If you're actually serious about deficit reduction (no one is), then the gang of 6 plan should be laughed at.

 

Virtually all of its deficit cuts, as Ms. Noonan notes...are things left up to unnamed bipartisan committees to decide.

 

Why does it do this? Why, the answer is ridiculously simple...because no Senator, Congressperson, or President wants to be the one who has his/her name attached to cutting a popular program in his or her district/state. This is a hard and fast rule; if you have a military base in your district, for example, you don't offer it up, you protect it like your job depends on it, because it does.

 

By leaving the actual cuts up to unnamed committees of Senators to come up with...the Gang is doing exactly that...they're saying "We need to cut this much but we're too scared to actually come forwards and say the things that we need to cut because we'll be out of a job." So, they're punting to hypothetical committees in the future.

 

The dumb part is...Hypothetical future committees will have the exact same problem.

 

We see this happening right now with the teaiest of the tea party.

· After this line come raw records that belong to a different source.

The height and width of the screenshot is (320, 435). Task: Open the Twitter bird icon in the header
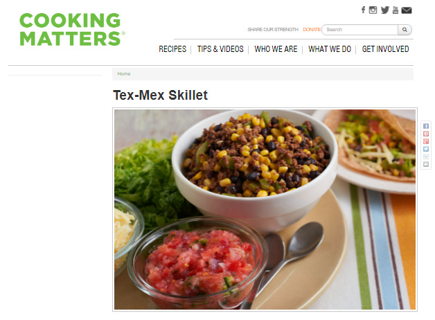coord(385,10)
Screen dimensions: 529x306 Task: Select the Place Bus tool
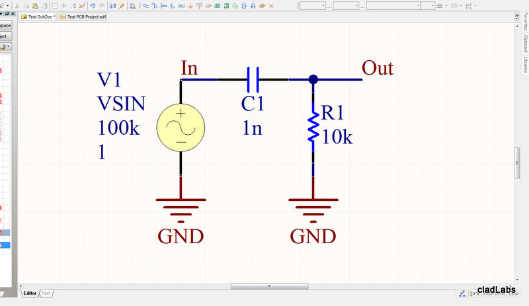pyautogui.click(x=154, y=5)
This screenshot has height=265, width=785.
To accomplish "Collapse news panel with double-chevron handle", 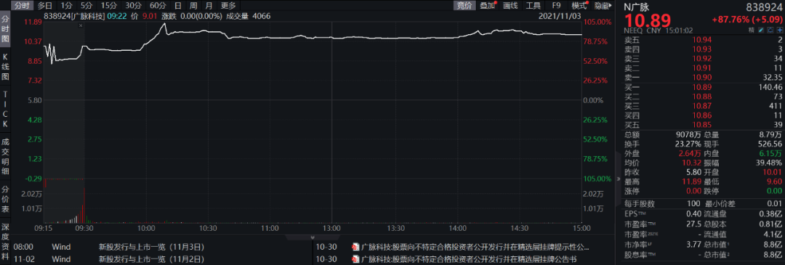I will [x=313, y=237].
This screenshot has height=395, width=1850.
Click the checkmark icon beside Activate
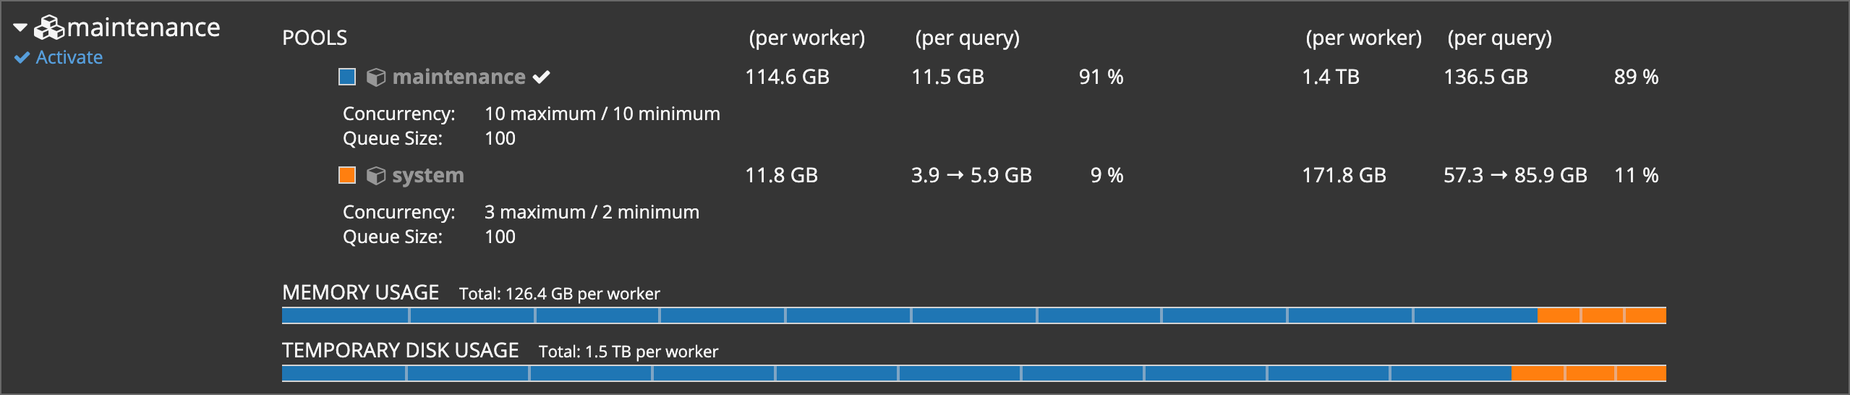(22, 58)
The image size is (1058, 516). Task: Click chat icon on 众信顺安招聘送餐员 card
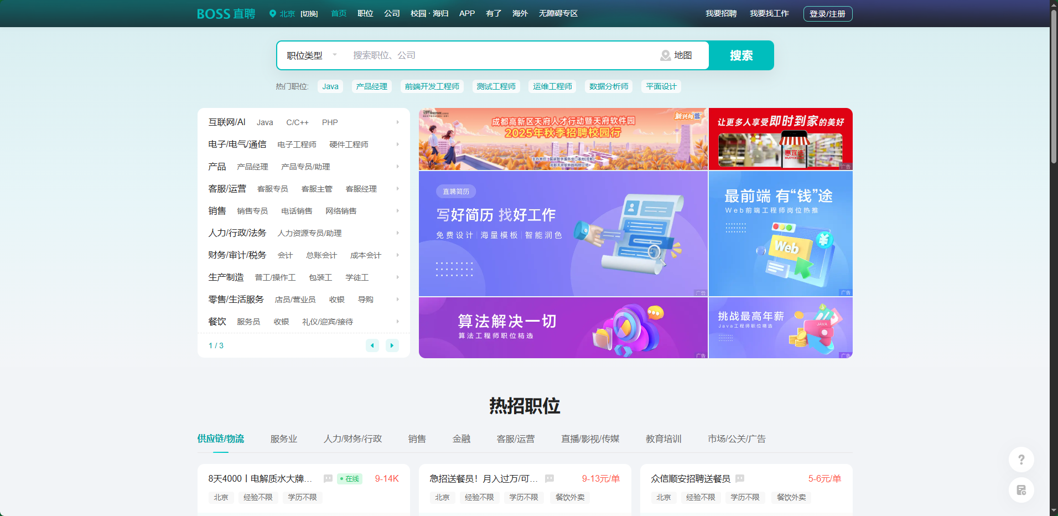pyautogui.click(x=740, y=478)
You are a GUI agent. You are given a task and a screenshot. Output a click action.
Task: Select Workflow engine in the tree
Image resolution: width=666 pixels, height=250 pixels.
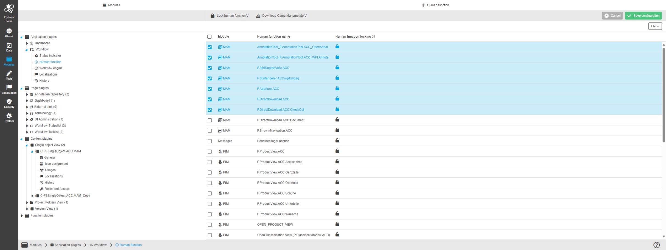[x=51, y=68]
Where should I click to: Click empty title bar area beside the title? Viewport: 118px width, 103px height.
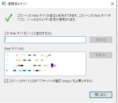coord(69,4)
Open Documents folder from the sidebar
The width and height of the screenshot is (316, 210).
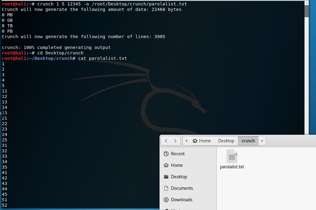coord(182,188)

They send letters to Obama demanding that he come up with trillions of cuts, so that they don't have to take the hit themselves. Or they vote for jokes like a balanced budget amendment...so that they don't have to take the hits themselves.

 

No one cares about cutting the deficit. They care about making the other side take the blame for the cuts. Its right there in the "Gang of 6" proposal, and in the "Cut cap and whatever" proposal, and in just about every other proposal out there.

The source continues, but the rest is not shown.